Another challenge, especially in Panama City, is the rising cost of land. Some locations within city limits have unit costs as high as $2500 per sq metre, and land prices have a strong influence on the sale price of any development. The solution has in many cases been to develop in suburban areas. Yet Panama City’s geography is not well suited for this, surrounded as it is by oceans, natural reserves and the canal. Such constraints have only brought further obstacles, especially for projects aimed at social interest or low-income buyers.
In the residential segment, one issue with building new homes is availability of drinking water and wastewater treatment. Large new housing developments are required to include their own WWTPs, built and initially run by developers before being transferred to IDAAM after three years. This hand-over, however, has been somewhat troublesome: the public works company has found it difficult to take control of such facilities, in many cases leaving the operational expenses to be covered by the community, as Soriano told OBG.
Other problems are related to the creation and growth of commuter towns, such as the developments sprouting up east of Tocumen airport and west of the Americas Bridge. These suburban developments tend to have little or no industrial and economic activity aside from minor retail, leading to inefficiencies. Another hitch is the rush hour traffic these towns generate. Since many of them are rather new, they tend to lack an organised public transport system, leading to traffic jams and substandard transit flow (see Transport chapter).
At 14% of GDP, construction is the most important component of Panama’s economy after transport and logistics. The sector has seen profound growth in the past few decades and should continue to expand as long as its players maintain the capacity to respond to new demand.
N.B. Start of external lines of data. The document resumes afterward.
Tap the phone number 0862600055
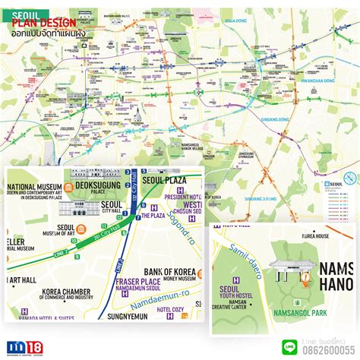pyautogui.click(x=325, y=350)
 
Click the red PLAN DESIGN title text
pyautogui.click(x=43, y=23)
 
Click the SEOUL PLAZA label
pyautogui.click(x=165, y=179)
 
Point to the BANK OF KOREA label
pyautogui.click(x=169, y=272)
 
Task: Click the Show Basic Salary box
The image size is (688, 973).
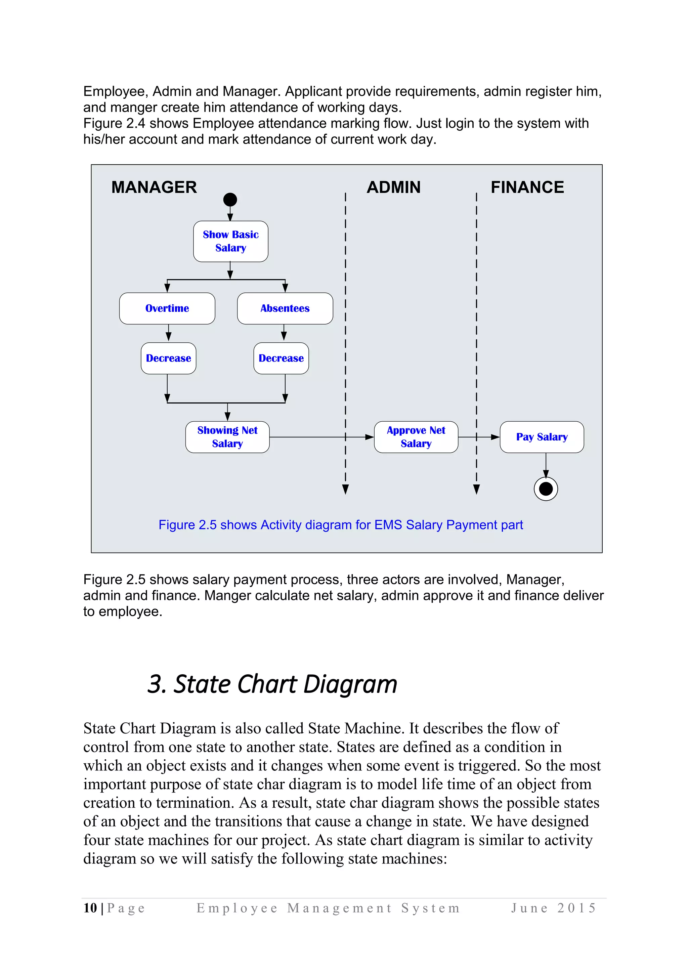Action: point(230,241)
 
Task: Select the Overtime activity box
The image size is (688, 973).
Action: point(167,308)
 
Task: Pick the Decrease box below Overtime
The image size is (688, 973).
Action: point(168,358)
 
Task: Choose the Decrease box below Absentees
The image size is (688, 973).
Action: point(281,358)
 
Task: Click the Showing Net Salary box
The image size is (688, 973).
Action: point(227,437)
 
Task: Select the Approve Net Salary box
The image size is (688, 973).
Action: point(416,437)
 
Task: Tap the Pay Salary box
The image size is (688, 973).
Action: point(542,437)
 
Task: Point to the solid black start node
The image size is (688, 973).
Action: point(230,199)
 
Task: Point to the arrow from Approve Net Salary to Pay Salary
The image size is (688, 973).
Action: point(479,437)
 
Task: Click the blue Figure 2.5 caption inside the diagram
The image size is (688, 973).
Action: point(341,525)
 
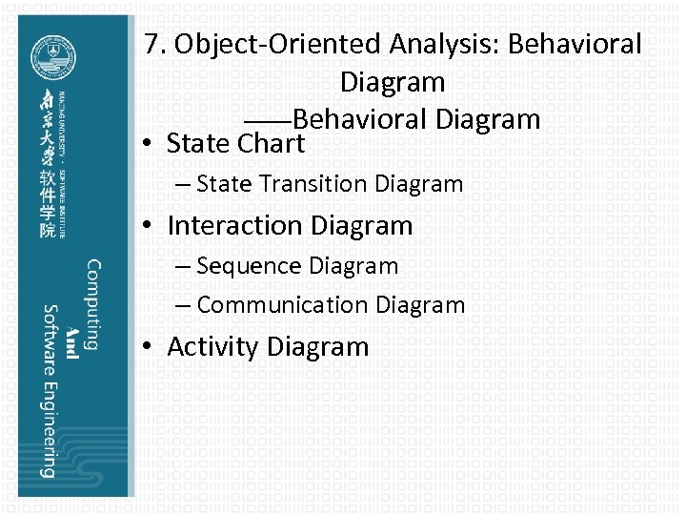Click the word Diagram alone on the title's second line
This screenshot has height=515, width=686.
393,82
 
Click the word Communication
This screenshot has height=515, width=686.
283,305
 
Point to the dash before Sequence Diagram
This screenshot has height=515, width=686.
181,266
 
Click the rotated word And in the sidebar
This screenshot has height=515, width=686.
71,349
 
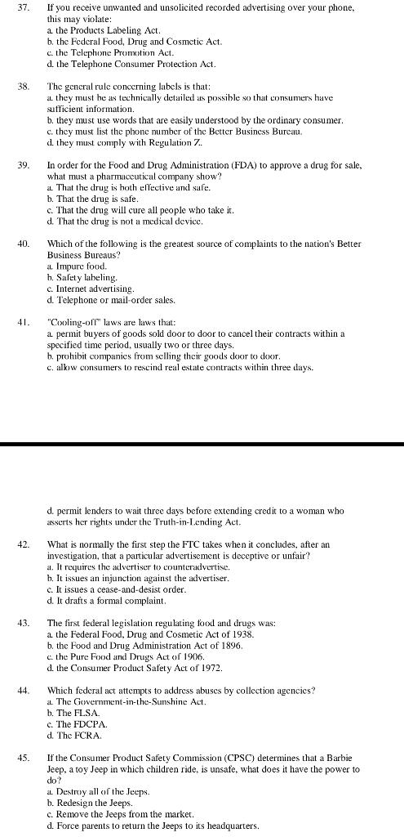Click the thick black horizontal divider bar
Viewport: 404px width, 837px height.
coord(202,444)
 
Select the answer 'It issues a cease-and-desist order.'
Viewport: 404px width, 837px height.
coord(109,589)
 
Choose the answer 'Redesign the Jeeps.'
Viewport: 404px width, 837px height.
coord(90,803)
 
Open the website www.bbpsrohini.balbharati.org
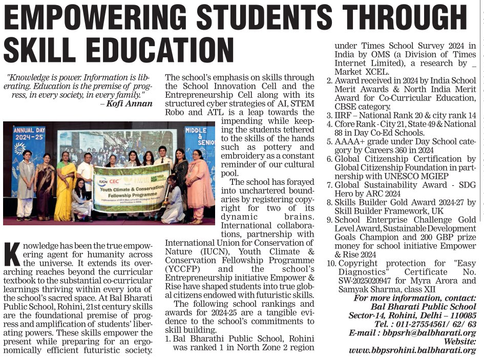coord(412,350)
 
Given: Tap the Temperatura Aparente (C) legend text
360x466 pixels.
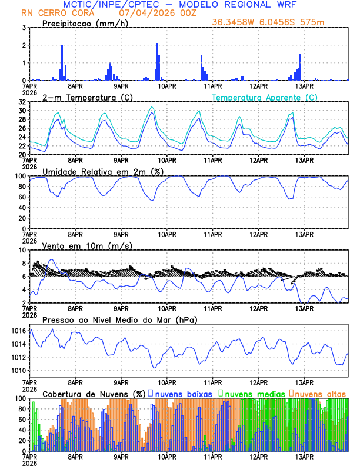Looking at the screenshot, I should tap(265, 97).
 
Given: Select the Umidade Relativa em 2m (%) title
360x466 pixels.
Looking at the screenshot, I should tap(103, 171).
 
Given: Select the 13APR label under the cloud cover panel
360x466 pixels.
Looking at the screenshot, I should tap(304, 456).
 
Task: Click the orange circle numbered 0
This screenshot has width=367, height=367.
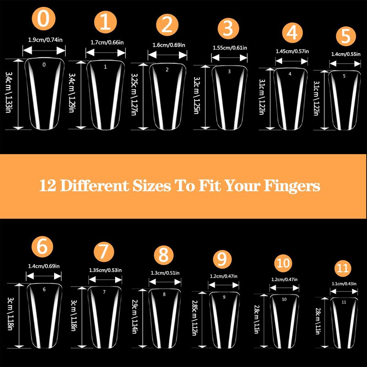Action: click(44, 19)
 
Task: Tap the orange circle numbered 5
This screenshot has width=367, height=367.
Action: click(346, 36)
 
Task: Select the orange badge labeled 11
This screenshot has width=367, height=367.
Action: click(343, 268)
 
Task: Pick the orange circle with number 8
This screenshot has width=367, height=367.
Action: click(164, 255)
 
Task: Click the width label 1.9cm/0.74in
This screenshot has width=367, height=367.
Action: click(45, 40)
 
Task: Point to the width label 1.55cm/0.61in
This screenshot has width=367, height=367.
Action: click(230, 48)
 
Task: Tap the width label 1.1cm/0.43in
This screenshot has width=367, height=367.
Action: click(344, 284)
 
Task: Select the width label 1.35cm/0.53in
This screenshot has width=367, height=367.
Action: click(106, 270)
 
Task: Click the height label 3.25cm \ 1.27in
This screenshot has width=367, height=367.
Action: click(133, 95)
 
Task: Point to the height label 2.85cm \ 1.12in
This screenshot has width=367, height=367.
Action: click(195, 318)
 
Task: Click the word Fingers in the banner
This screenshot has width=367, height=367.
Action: click(292, 186)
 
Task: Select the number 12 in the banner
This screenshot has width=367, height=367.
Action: click(48, 186)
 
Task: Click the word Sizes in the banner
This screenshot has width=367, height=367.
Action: click(152, 186)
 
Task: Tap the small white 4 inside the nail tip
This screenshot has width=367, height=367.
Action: click(290, 74)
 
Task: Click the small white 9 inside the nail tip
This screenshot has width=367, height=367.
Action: click(224, 297)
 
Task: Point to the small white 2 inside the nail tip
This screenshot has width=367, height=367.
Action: click(167, 70)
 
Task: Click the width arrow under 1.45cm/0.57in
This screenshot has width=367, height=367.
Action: click(291, 61)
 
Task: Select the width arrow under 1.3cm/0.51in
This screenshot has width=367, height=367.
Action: click(165, 282)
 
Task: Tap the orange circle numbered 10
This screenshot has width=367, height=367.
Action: click(283, 263)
Infrastructure will remain key, but a shift in balance is coming whereby the majority of projects are likely be concerned with water-related issues for the next five years, especially after the completion of the canal expansion.
In the commercial segment, the high amount of competition in office real estate (see Real Estate chapter) may start to impact construction in the short term, driving investment interests to segments with higher demand, like residential, retail and industrial. The challenge of allocating available and up-coming office space may lead to price drops for office real estate, making further developments less viable. This, combined with the country’s recent success in becoming a value-added services location, may lead to a surge in the industrial segment. This shift is also creating the need for more spaces for storage and industrial processes.
In the retail sector, there has been an increase in demand for construction of new developments, especially those aimed at luxury sales. Such a tendency is likely to further impact retail construction, with more ultra-luxury malls like Soho or Megamall being developed in the coming years (see Retail chapter). The challenge here, as with office space, will most likely become a question of, “How much is too much?”
Finally, the surge in residential property has become very evident, especially for developments aimed at the middle- to low-income segment. Current economic conditions, combined with the government housing policy, points towards the continuation of this trend. If the public and private sectors can work together to address challenges like availability of utility services, cutting red tape and reducing the high costs of land ( including through subsidies and incentives) then, given the level of market demand, there will be many new opportunities for housing developers in the years to come.